Collected data entries
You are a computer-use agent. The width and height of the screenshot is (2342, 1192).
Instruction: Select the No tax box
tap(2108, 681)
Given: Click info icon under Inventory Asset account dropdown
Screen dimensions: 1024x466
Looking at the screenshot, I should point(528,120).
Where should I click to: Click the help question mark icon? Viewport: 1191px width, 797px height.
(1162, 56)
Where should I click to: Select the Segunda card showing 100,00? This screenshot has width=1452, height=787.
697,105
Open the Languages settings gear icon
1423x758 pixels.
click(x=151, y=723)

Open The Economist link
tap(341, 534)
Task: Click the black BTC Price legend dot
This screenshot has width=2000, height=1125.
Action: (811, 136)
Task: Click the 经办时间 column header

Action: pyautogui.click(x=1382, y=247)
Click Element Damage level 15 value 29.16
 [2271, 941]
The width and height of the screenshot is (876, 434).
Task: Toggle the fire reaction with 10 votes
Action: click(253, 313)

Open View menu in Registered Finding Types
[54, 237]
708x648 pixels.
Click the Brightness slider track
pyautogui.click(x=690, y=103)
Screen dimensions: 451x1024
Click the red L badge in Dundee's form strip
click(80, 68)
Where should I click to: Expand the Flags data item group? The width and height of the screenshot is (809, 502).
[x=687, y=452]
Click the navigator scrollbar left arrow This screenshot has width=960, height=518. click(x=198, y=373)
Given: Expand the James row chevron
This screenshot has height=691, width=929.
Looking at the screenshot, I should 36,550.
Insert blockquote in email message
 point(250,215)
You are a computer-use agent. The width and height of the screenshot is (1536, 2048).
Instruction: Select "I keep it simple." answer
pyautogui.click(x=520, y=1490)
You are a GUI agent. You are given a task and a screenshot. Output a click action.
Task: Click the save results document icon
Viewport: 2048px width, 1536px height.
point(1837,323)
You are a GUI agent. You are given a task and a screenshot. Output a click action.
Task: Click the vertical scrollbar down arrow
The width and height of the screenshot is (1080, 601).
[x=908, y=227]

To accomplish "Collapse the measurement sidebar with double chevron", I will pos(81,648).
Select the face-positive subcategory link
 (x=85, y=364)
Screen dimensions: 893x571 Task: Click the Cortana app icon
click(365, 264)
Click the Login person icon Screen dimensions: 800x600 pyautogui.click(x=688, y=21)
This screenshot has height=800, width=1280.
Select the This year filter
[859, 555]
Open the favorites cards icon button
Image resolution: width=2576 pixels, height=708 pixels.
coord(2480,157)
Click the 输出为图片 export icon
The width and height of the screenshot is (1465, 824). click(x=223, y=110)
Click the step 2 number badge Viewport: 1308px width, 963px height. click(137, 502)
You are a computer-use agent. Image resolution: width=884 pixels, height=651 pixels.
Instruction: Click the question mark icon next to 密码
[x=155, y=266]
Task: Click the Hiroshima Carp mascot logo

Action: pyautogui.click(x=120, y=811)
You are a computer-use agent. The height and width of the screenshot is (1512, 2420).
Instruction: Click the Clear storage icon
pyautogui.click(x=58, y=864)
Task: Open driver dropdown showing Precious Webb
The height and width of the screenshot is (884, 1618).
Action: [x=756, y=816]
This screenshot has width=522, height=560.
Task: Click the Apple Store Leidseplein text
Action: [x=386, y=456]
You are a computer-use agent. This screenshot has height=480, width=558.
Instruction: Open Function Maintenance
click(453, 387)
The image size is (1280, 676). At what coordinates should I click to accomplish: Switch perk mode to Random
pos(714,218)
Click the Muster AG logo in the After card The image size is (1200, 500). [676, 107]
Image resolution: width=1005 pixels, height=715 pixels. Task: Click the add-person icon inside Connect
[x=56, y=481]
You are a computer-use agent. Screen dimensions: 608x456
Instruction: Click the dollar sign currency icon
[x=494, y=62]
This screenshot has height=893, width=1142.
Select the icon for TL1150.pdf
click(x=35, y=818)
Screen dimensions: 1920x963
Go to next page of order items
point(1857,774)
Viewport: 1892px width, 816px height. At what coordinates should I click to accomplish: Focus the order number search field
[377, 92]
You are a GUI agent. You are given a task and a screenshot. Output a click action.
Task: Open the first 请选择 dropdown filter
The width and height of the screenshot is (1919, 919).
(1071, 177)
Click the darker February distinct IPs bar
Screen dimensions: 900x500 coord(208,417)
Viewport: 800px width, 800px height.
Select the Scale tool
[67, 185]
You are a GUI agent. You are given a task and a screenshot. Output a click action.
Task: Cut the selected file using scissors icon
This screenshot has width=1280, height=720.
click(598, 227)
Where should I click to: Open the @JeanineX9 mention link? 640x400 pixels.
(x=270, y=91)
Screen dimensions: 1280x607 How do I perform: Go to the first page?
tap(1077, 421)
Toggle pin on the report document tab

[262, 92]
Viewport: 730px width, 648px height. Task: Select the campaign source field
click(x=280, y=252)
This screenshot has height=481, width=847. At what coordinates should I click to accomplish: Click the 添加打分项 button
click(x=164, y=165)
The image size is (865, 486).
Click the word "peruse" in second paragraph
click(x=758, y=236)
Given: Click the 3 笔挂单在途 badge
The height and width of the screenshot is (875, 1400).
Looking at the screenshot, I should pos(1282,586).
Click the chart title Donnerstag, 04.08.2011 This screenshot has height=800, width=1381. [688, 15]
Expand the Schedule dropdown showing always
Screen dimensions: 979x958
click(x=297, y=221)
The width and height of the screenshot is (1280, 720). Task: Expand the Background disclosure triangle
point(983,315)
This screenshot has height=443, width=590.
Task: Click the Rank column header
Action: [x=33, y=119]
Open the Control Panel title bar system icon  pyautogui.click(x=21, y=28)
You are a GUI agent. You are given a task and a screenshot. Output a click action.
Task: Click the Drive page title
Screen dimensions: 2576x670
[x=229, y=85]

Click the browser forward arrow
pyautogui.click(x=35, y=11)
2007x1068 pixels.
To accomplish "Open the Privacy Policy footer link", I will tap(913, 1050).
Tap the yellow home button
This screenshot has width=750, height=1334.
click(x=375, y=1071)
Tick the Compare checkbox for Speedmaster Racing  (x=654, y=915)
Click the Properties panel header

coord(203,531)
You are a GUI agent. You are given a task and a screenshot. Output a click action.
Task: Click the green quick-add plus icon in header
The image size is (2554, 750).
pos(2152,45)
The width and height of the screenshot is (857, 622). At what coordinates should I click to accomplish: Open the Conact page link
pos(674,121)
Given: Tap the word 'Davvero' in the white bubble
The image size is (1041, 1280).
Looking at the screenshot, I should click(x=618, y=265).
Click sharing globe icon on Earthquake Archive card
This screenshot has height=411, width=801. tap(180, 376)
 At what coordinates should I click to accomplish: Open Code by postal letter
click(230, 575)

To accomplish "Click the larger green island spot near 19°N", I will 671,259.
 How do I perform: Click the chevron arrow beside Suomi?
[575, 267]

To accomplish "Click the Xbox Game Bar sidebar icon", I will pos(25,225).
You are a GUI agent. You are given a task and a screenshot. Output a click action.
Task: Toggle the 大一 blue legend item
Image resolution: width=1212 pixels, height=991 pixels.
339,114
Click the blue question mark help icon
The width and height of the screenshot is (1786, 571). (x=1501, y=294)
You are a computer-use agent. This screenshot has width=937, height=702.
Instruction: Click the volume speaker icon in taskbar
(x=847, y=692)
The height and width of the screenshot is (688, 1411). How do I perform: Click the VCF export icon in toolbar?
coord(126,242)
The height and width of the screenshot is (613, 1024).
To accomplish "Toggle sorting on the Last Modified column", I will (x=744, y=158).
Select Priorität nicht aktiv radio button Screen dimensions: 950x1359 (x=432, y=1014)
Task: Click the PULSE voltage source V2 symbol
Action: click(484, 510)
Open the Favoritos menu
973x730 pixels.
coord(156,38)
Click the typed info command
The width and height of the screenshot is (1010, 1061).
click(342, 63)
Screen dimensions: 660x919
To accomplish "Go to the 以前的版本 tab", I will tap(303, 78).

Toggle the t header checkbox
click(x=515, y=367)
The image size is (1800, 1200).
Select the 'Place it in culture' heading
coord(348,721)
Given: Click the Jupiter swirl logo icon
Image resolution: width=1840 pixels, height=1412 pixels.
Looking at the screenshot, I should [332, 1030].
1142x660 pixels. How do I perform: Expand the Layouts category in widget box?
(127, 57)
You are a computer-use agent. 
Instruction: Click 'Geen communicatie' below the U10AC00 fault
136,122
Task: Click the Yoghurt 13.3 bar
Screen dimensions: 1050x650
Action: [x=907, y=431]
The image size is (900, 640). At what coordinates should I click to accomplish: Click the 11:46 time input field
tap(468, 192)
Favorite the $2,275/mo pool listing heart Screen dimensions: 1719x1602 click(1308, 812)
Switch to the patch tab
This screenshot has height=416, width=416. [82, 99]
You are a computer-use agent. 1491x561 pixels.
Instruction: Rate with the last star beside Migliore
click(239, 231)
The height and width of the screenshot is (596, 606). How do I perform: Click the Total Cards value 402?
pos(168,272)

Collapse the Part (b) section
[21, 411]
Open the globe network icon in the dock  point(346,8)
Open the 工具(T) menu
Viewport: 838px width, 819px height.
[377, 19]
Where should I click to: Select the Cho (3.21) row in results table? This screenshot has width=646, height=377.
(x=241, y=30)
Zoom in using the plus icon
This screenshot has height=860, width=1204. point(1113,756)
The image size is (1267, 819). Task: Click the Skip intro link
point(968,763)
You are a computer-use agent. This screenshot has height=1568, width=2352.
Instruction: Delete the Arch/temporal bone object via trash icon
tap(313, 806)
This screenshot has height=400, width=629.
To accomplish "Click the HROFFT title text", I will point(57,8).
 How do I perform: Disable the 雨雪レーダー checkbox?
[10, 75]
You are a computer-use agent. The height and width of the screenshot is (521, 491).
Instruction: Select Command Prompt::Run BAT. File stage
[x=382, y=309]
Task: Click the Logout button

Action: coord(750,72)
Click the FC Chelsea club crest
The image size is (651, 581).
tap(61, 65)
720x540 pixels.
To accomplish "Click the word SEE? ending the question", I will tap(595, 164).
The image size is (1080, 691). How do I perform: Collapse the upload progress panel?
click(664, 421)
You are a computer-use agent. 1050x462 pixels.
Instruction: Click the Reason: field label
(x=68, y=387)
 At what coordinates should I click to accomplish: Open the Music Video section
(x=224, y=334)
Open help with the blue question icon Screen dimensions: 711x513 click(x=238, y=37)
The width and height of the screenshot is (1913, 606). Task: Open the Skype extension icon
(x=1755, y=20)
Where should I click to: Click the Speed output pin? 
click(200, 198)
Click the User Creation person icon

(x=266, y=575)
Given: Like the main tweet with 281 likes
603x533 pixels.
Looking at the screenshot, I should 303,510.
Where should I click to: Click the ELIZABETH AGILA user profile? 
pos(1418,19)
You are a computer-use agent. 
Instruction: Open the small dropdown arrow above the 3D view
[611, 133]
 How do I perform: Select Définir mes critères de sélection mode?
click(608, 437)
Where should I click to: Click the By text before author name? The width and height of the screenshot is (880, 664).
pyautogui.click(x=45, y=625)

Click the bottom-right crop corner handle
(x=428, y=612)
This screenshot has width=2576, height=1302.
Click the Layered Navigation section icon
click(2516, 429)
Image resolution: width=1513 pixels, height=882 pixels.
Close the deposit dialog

• [Brief]:
Return, word for word, the lines of the data above from the line with "Open the Favoritos menu" through the line with "The image size is (1800, 1200).", inclusive.

• [Completed exercise]:
Open the Favoritos menu
973x730 pixels.
coord(156,38)
Click the typed info command
The width and height of the screenshot is (1010, 1061).
click(342, 63)
Screen dimensions: 660x919
To accomplish "Go to the 以前的版本 tab", I will tap(303, 78).

Toggle the t header checkbox
click(x=515, y=367)
The image size is (1800, 1200).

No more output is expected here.